Inquisição humanizou o direito penal

Devemos lembrar que a heresia era considerada um crime contra o estado e, por isso, foi o estado que pediu à Igreja que estudasse bases jurídicas para acabar com as condenações arbitrárias e injustas. O resultado mais perceptível ainda hoje é a instituição da penitenciária, originalmente locais onde o apenado cumpria penitências. As penitências representavam o grosso das penalidades impostas a hereges e criminosos. Só mesmo quando o indivíduo insistia em sua justificação, reafirmava hereticamente suas crenças e obstinava-se em confundi-las com as do Cristianismo, era então transferido ao “braço secular”, onde o estado cuidava de sua pena, o que era feito conforme o costume, aí sim de modo bastante bárbaro.

Também é bom lembrar que a Igreja tinha por propósito “salvaguardar a fé dos simples”. Nas palavras do Papa Emérito Bento XVI, “proteger os simples dos intelectuais”, heresiarcas que visavam confundir o povo e levá-los à danação eterna. Foi neste espírito que o então Papa deu um “cala boca” em Leonardo Boff.

Quem odeia a Inquisição?

A histórica propaganda protestante contra a Igreja usou sempre a Inquisição como figura maior, motivo pelo qual temos hoje essa imagem sobre o tema, criados por séculos de literatura anti-católica e décadas de filmes norte-americanos de mesmo teor. Mas se fizer uma busca pela internet sobre o assunto, verá também que há inúmeras seitas gnósticas e maçônicas que ecoam estes rumores e revoltam-se, entre outras coisas, com a extinção da seita gnóstica dos cátaros.

Também o neopaganismo crescente no norte da Europa odeia a Igreja Católica especialmente pelo tema da Inquisição. Na Noruega e Suécia, militantes neopagãos queimam igrejas e hostilizam católicos. O tema da Inquisição também é caro às feministas, que chegam a dizer que mulheres inocentes eram queimadas na fogueiras acusadas de serem bruxas, o que comprovaria o “ódio histórico da Igreja às mulheres”.

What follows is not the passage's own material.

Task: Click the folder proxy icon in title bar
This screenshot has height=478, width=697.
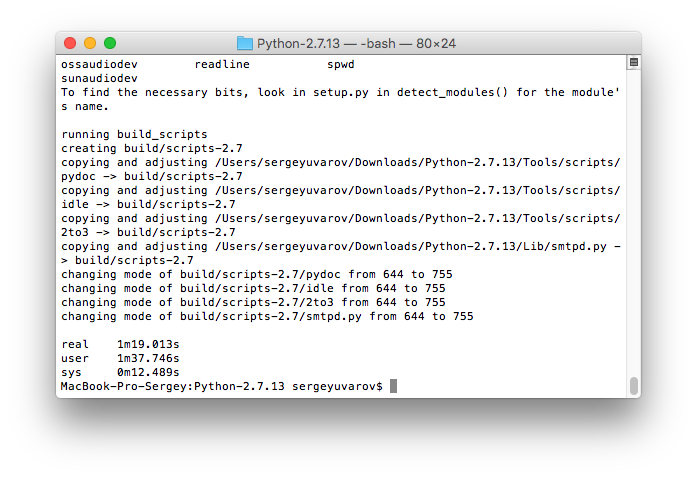Action: (245, 43)
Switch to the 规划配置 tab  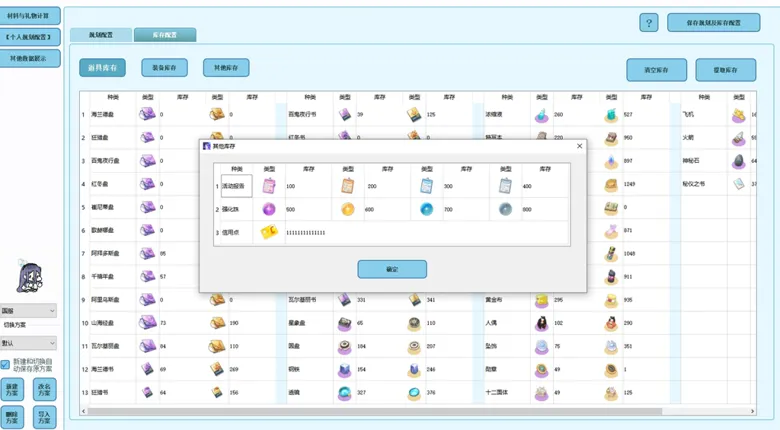(101, 35)
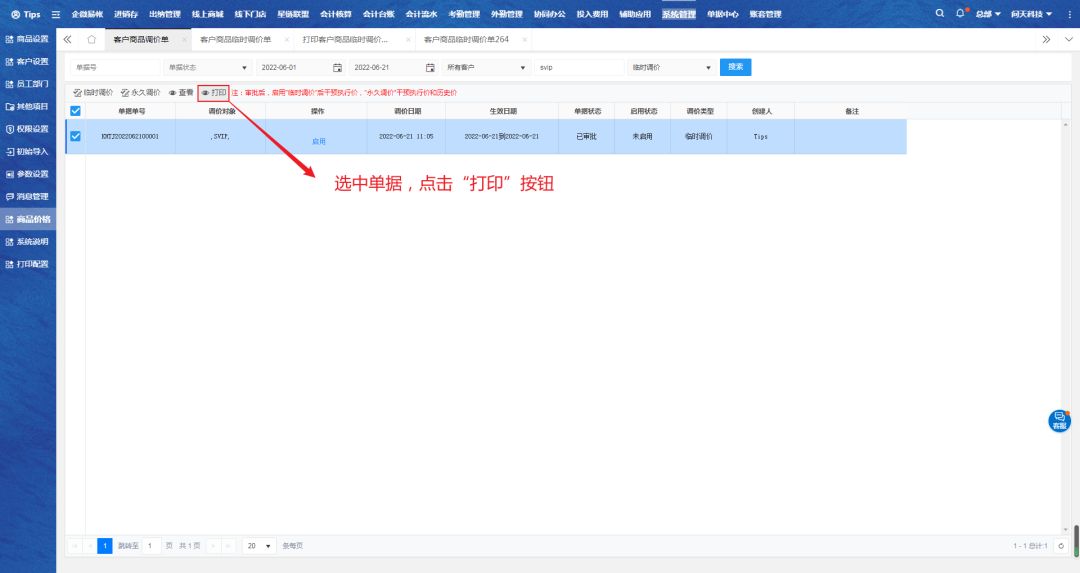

Evidentemente, houveram excessos como em todos os processos humanos são fatalmente falhos. Não precisamos nem falar dos acertos da inquisição protestante. Para enumerar seus erros, deixamos apenas essa lembrança da sua insistente propaganda que tem sido tão bem usada, não por inimigos dos católicos, mas de todo o cristianismo, para justificarem suas ideologias e seitas. Eis a quem ajudam estes propagandistas do imaginário popular fundido na cosmovisão da revista Super Interessante.

Diz-me a quem ajudas que te direi quem és.

Referências:

WOOD, Amy Louise. Lynching and spectacle : witnessing racial violence in America, 1890-1940. (http://www.worldcat.org/title/lynching-and-spectacle-witnessing-racial-violence-in-america-1890-1940/oclc/701719807/viewport)
AQUINO, Felipe. Uma história que não é contada.
GONZAGA, João Bernardino. A Inquisição em seu mundo.TOCQUEVILLE, Alexis de. Democracia na América.